▶ [To do] All lines holding the word "will" are to be copied from the records beneath.

(Dataset entries)
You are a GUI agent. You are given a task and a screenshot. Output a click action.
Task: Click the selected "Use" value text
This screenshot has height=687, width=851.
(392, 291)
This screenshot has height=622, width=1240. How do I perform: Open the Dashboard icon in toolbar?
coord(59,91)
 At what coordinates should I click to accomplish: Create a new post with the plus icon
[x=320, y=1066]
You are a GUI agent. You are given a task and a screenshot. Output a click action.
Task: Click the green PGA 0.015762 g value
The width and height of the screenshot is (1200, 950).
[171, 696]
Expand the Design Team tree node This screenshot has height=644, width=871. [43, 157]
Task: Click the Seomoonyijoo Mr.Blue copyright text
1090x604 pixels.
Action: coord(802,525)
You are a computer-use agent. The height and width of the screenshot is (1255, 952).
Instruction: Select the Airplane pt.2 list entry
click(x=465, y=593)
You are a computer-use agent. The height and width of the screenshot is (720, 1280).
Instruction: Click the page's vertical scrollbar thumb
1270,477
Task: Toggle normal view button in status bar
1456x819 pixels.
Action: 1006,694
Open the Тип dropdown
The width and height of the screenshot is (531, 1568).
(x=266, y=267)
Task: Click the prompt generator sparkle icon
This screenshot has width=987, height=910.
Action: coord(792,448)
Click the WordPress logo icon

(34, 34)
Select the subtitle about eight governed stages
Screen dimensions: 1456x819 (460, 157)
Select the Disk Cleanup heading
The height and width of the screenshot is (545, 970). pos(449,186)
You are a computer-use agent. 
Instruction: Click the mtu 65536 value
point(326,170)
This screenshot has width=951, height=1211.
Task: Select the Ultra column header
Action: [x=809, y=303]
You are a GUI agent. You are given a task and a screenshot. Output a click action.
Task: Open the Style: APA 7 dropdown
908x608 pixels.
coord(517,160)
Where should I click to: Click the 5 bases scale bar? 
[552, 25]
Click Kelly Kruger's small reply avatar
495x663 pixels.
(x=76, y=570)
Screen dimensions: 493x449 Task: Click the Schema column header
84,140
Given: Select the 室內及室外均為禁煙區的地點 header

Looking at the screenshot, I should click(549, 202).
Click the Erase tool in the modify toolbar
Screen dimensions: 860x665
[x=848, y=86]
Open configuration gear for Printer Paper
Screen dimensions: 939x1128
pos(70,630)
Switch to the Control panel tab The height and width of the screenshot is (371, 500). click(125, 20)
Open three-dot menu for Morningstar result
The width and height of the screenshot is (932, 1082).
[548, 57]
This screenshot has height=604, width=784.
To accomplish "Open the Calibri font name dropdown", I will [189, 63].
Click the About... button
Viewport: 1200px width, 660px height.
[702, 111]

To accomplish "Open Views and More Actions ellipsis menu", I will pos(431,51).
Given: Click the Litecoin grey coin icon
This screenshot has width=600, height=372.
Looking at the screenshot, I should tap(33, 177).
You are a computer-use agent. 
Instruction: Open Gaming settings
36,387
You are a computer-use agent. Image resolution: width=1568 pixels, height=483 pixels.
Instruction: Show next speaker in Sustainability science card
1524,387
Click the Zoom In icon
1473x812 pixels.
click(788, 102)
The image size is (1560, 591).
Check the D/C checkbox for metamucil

▶ [Output for this exercise]
To accomplish "Open the Calibri font name dropdown", I will [189, 63].
To accomplish "Open Views and More Actions ellipsis menu", I will pos(431,51).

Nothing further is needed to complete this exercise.